La decisión adoptada hoy por los jueces británicos es la respuesta a una apelación presentada por McKinnon contra la orden de extradición emitida por otro juez en mayo de 2006, y que fue respaldada por el ministro de Interior británico. Los jueces señalan que no existe ninguna base para anular la orden de extradición pues la conducta del experto informática "estaba claramente dirigida y calculada para afectar al Gobierno de EE UU por medio de la intimidación".

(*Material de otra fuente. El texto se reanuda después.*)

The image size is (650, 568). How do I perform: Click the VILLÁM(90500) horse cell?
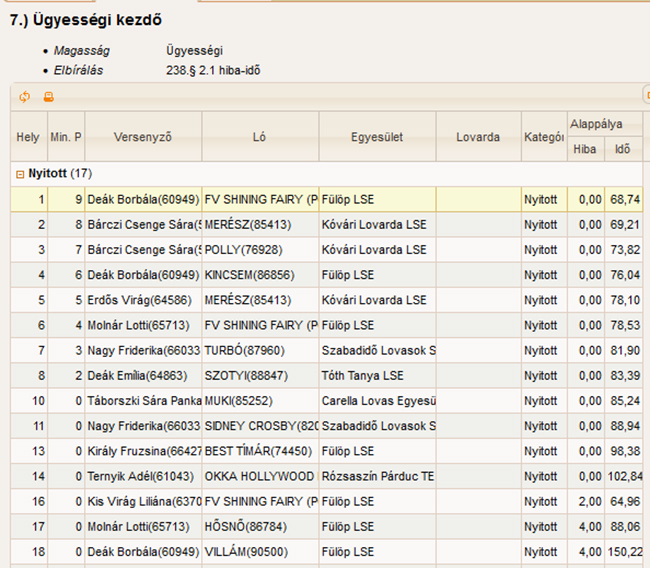[260, 551]
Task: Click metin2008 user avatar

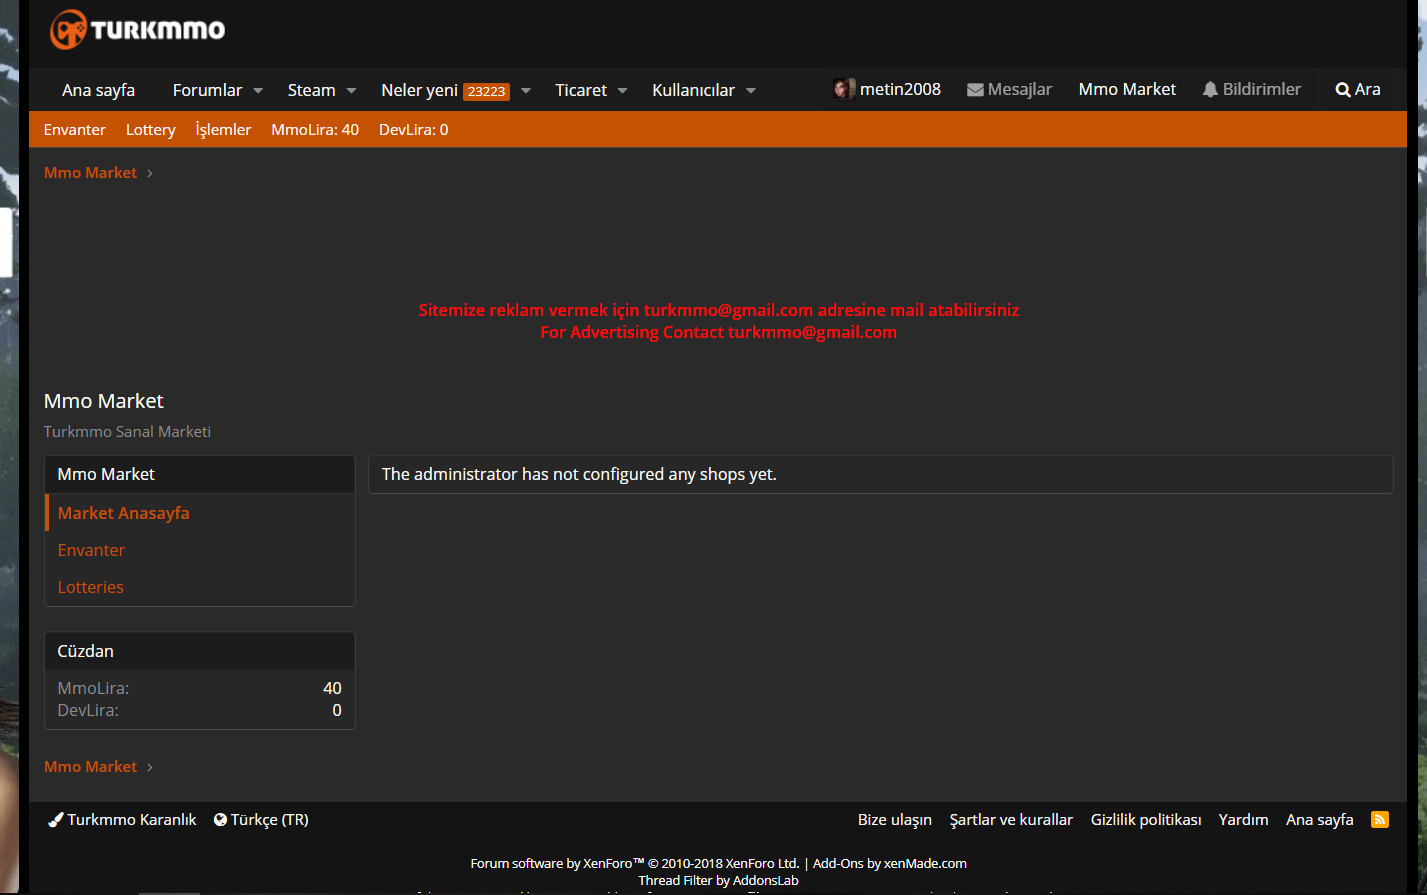Action: 843,89
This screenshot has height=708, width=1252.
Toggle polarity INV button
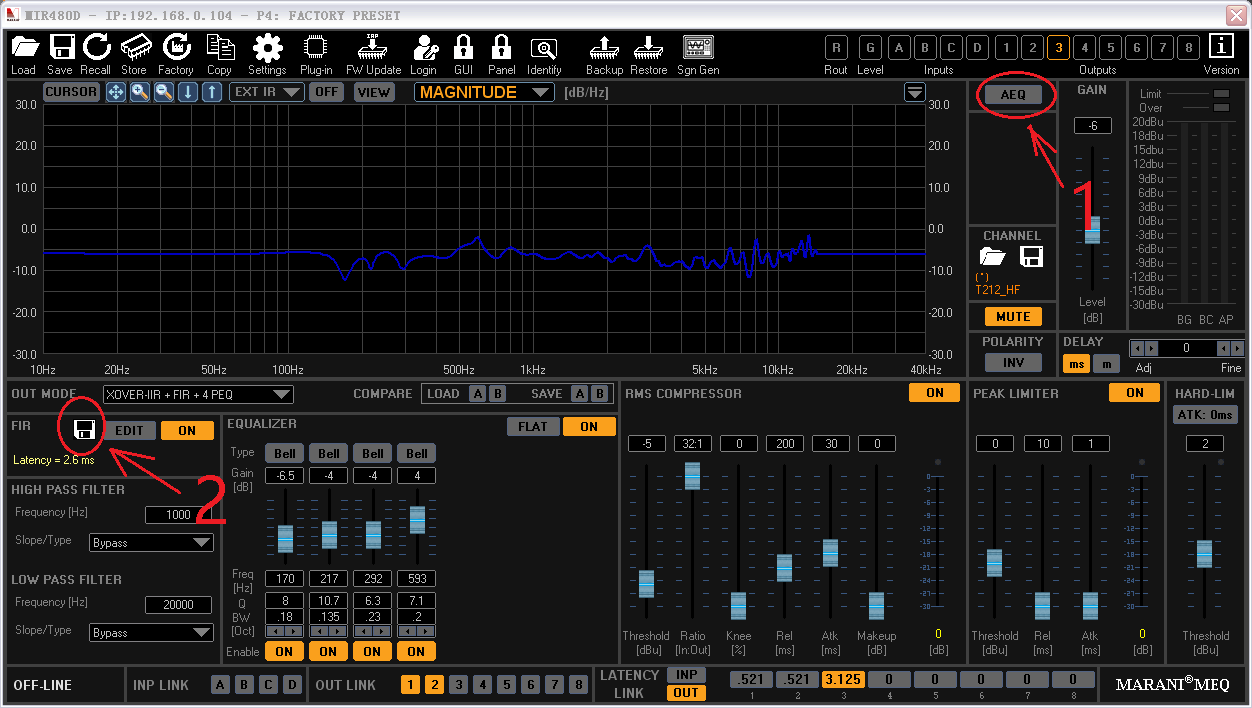click(1012, 363)
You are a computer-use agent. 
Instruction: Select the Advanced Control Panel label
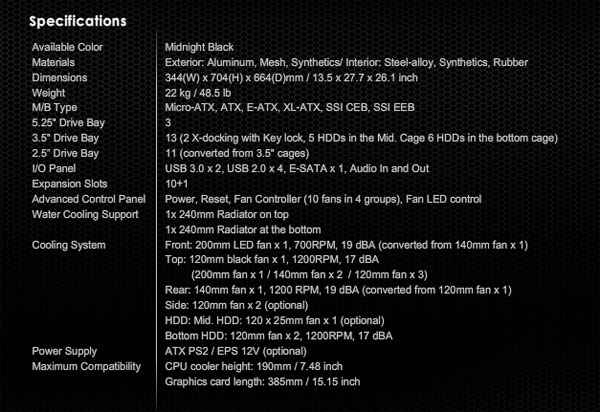(x=89, y=199)

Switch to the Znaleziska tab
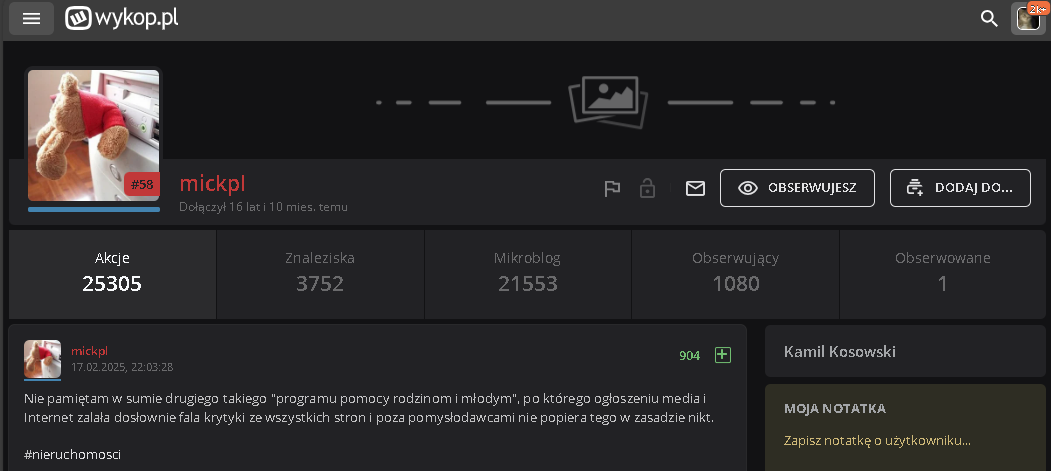pos(320,272)
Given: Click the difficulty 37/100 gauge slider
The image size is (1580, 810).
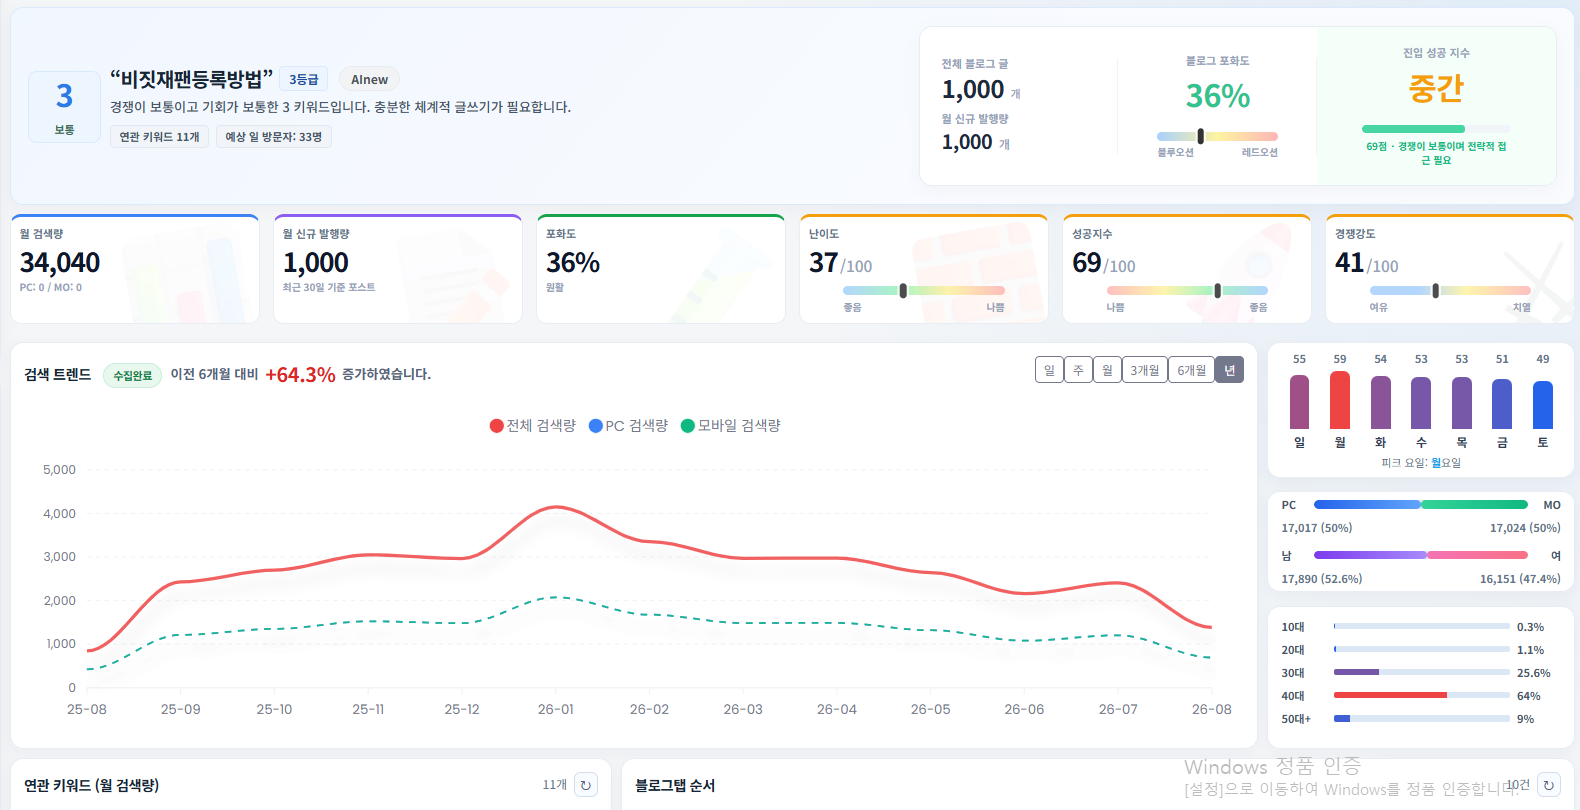Looking at the screenshot, I should [x=923, y=290].
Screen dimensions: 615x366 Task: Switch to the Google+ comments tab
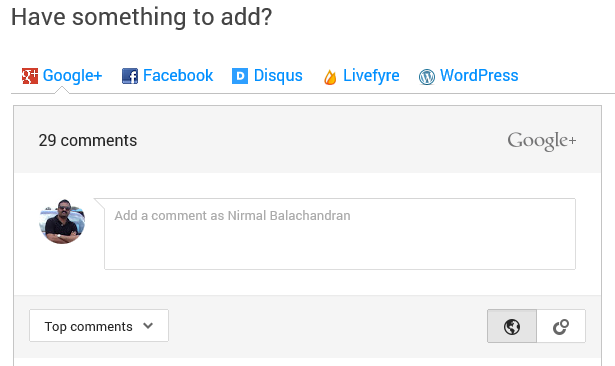[x=62, y=76]
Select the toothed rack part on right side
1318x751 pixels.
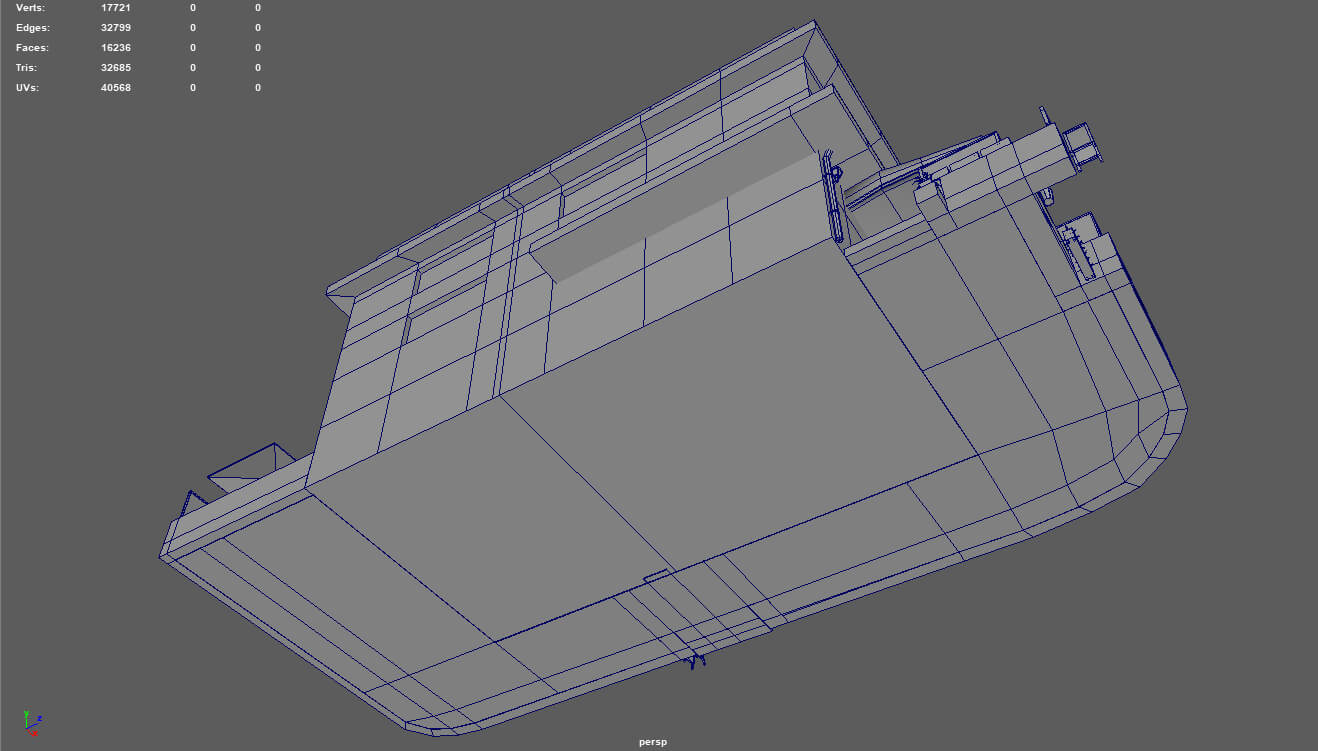pos(1080,251)
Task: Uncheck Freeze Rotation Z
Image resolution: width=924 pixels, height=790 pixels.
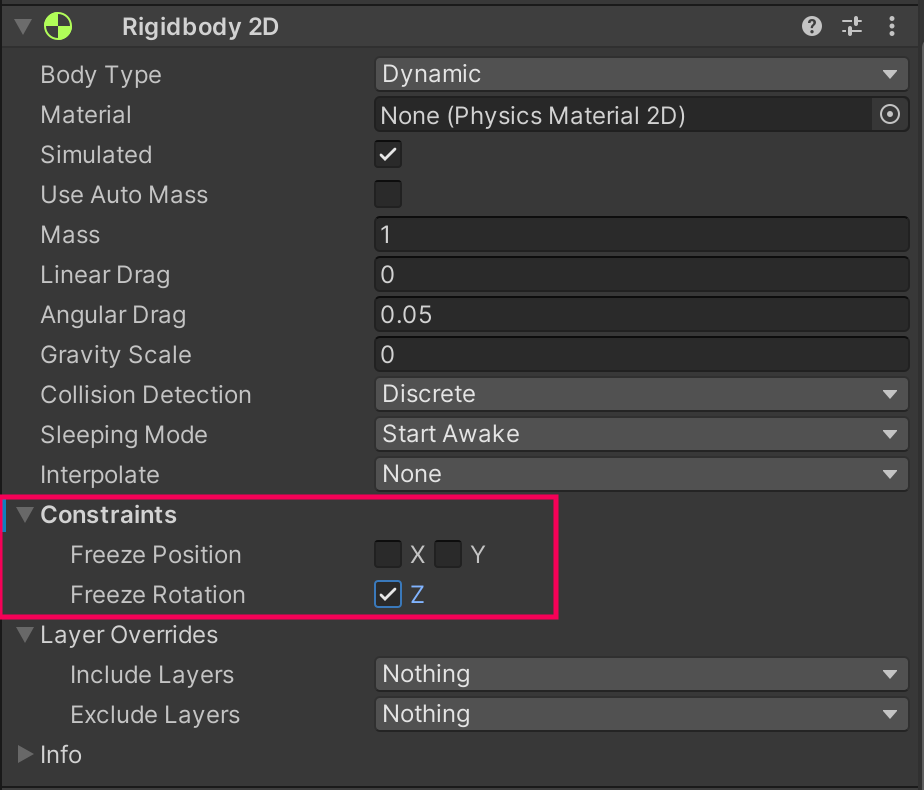Action: tap(388, 594)
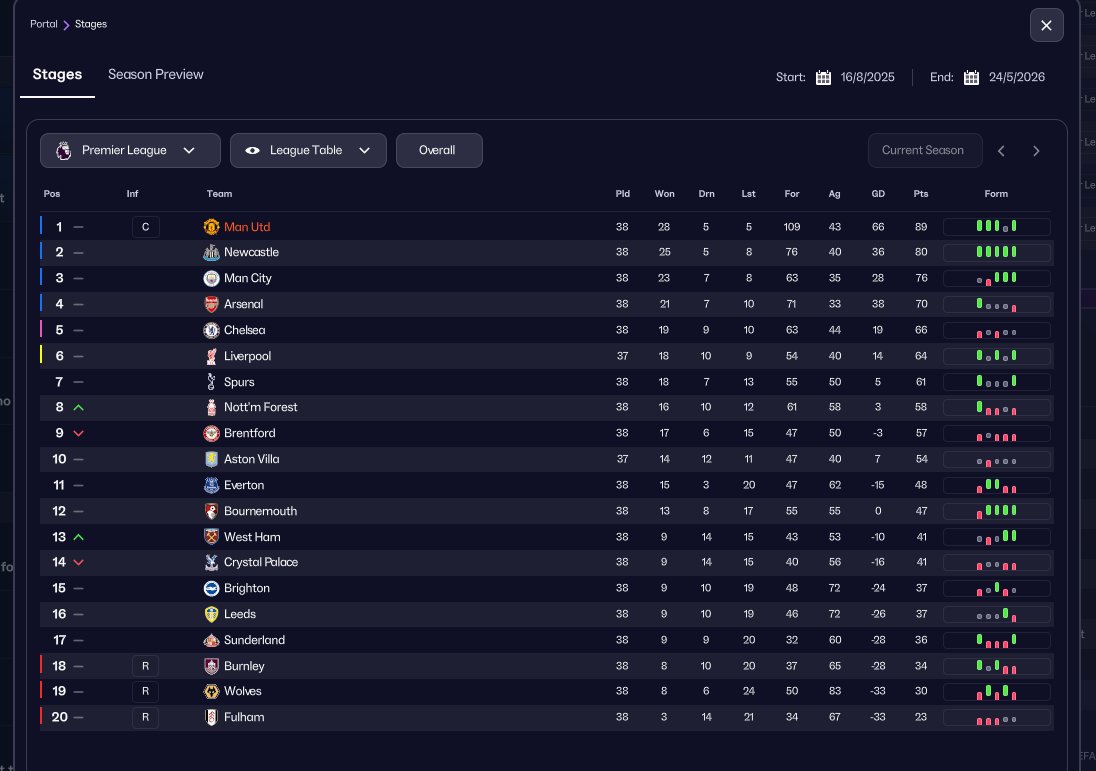Click Man Utd's form indicator bars
The width and height of the screenshot is (1096, 771).
(996, 227)
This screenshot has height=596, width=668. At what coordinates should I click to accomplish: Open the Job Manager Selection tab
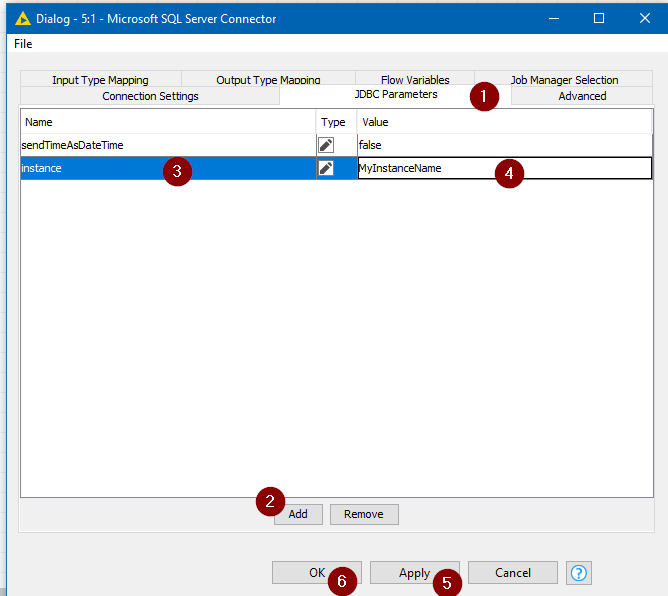(x=564, y=80)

Según el juez y Lord Maurice Kay, como resultado de las intrusiones del acusado se produjeron daños en la integridad de los sistemas atracados, que vieron afectada "su disponibilidad, el funcionamiento de sus programas y la integridad de los datos". La acusación que persigue a McKinnon en EE UU achaca a sus acciones un coste de 700.000 dólares para las arcas públicas.

Hasta 70 años de cárcel

La fiscalía de EE UU asegura que entre febrero de 2001 y marzo de 2002, este entusiasta de la seguridad informática logró entrar en sistemas informáticos de la Armada, la Marina, las Fuerzas Aéreas, el Departamento de Defensa y ordenadores de la NASA.

McKinnon, que en sus acciones utilizaba el apodo de 'Solo', ha admitido su intrusión en los sistemas informáticos citados, pero niega haber causado algún daño en ellos. Sus abogados alegan que enviar al hacker a EE UU violaría sus derechos constitucionales ?han llegado a afirmar que podría ser enviado a la base estadounidense de Guantánamo (Cuba) - y que la extradición se solicitó con el ánimo de perseguirle por sus opiniones políticas.

El hacker dice que sus motivaciones eran inocentes, que andaba buscando era información sobre OVNIS y vida extra terrestre, pero la acusación asegura que por el camino causó daños valorados en cientos de miles de dólares, alterando ficheros, derribando una red de hasta 2.000 ordenadores.

Ahora, para evitar ser enviado a EE UU, le queda la opción de apelar ante la Cámara de los Lores, competente para anular la decisión de los jueces. De no tener éxito tampoco con este recurso y ser juzgado en EE UU, podría llegar a ser condenado a pasar hasta 70 años en la cárcel y al pago de una multa de 1,75 millones de dólares.